Updated: Dec 18, 2023

2/5 stars (for the shear enjoyment of mentally transporting me to back to beautiful Siena)


This book was a lot of fun for me, having lived in Siena, Italy, in the heart of Tuscany, for 6 months in 2008-9. I'd recommend it to anyone who has visited Siena, but if you haven't, you can probably give it a pass.


The story starts out in modern-day New York and Siena. A neurosurgeon living in NYC, Beatrice, travels to Siena to take care of her recently deceased brother's affairs. The brother, Ben, was a historian who purchased a home in Siena after stumbling upon some sort of medieval conspiracy to decimate the city. After he dies, Beatrice picks up where he left off, hoping to unravel the mystery and publish the book Ben had hoped to.


Imagine my surprise (and excitement!) when I found that not only was the house in the same neighborhood, or "contrada", as where I had lived - the Contrada Priora della Civetta, or the neighborhood of the owl - but on the exact same street where I lived, on Via Cecco Angiolieri. Now, Siena is small enough that no matter where this fictional house was located I probably would have recognized the general neighborhood, if not the street name, but it's also large enough that it's quite a fun coincidence for it to be exactly where I lived (especially considering there are 17 contrade to choose from).


In Siena, Beatrice discovers first an ancient journal of a fourteenth-century artist named Gabriele Accorsi, and then, when she visits a nearby museum to see his work, a painting of her very own face, mystifyingly painted in the 1340s.


I was all-in up until the point where the journal acts as a portal to magically transport her back in time to the year 1347. I had no idea this was a book about time travel, so I guess it just kind of threw me.

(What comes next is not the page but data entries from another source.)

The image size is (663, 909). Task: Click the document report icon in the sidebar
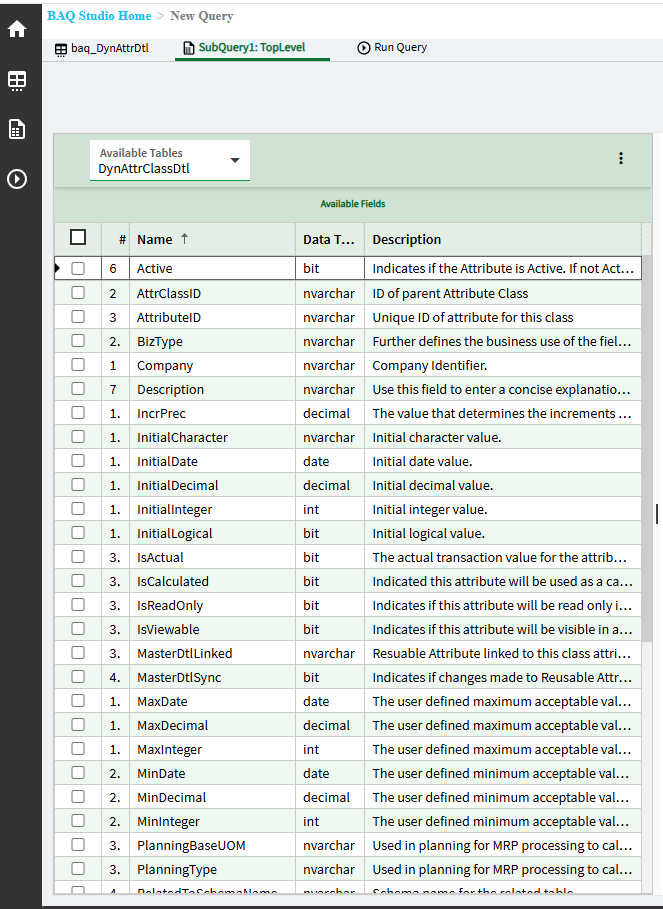pyautogui.click(x=17, y=129)
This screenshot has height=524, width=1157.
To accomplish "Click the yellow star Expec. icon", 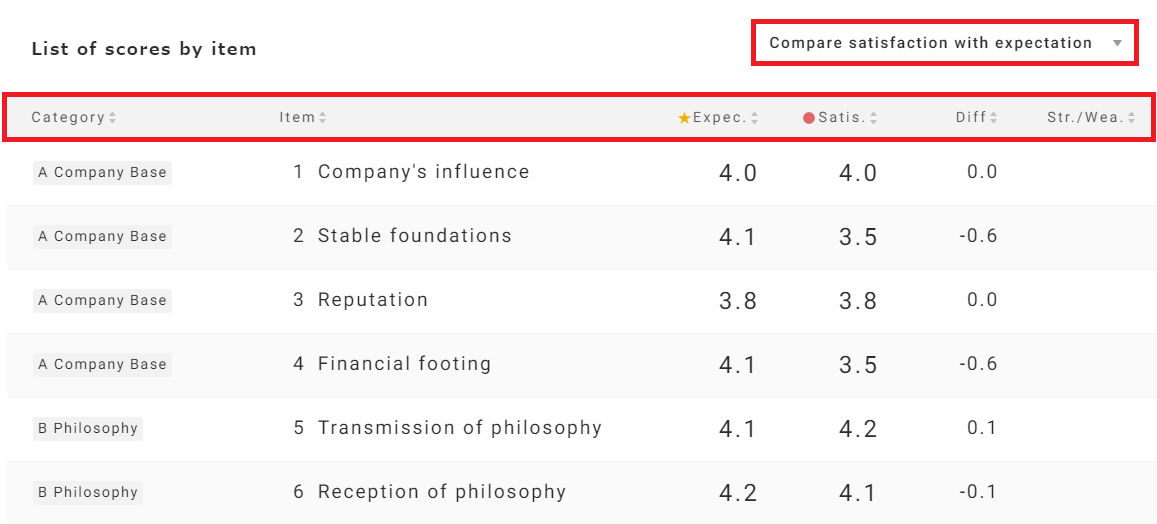I will tap(684, 118).
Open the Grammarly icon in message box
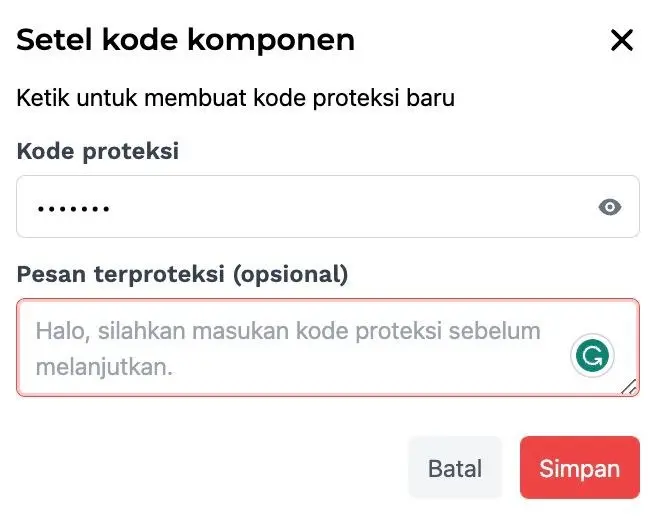This screenshot has height=516, width=658. (592, 354)
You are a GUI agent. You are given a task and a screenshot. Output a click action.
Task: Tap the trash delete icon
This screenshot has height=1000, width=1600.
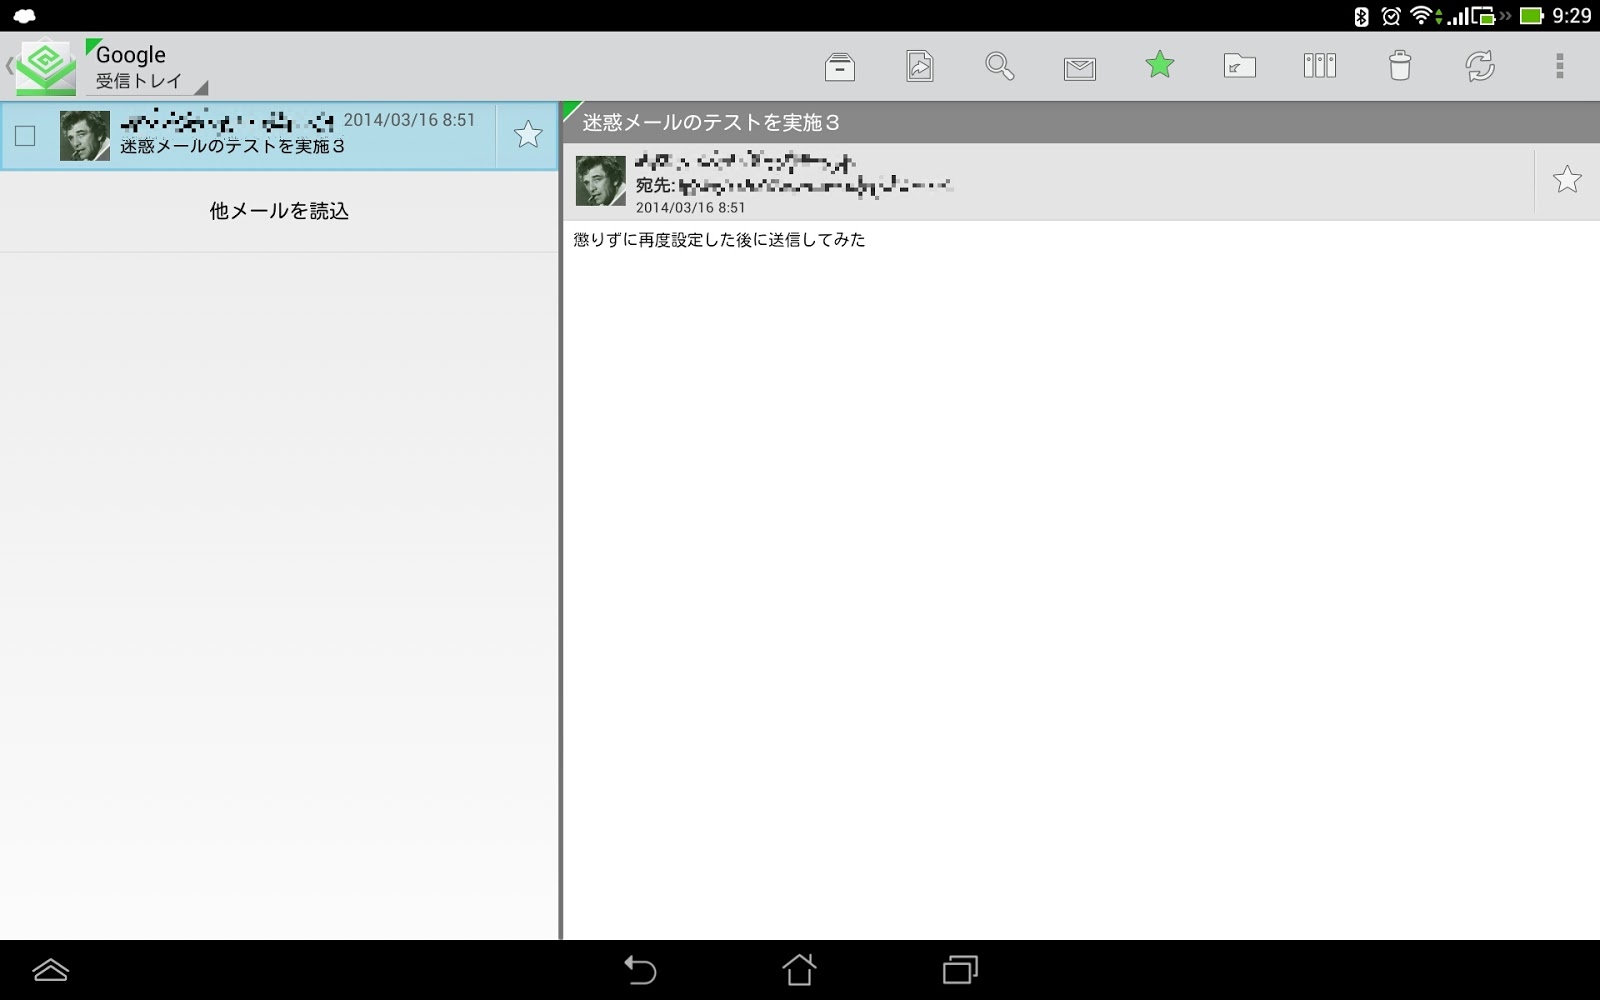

Beatrice is now trying to unravel the mystery her brother uncovered in the 21st century from true source materials and people. She meets the artist, Accorsi, and, in a coincidence a little too neat & tidy for me to swallow, finds that he lives with his family in the exact same house her brother will purchase more than 600 years later. She is also trying to find a way to travel back home before getting caught up in what she knows will come - the Black Death (bubonic plague), which will begin to ravage Europe in 1348.


What follows is a murder mystery, conspiracy drama, and love story spanning the centuries. I don't think the story or the writing are top notch, but I really did end up enjoying the book. The imagery of the Sienese buildings, streets, and piazzas were so beautiful, and made me appreciate how little has changed in the landscape of the city through the centuries. And the time travel piece reminded me of Octavia Butler's Kindred, though not as thoughtfully done. You could call this historical fiction (heavy on the fiction) with a bit of the fantasy genre (or the paranormal?) thrown in. Oh, because yeah, I forgot to mention that Beatrice can also enter people's minds & bodies to feel what they're feeling... though I never was really clear on how or why she had that power... or, honestly, why it even mattered.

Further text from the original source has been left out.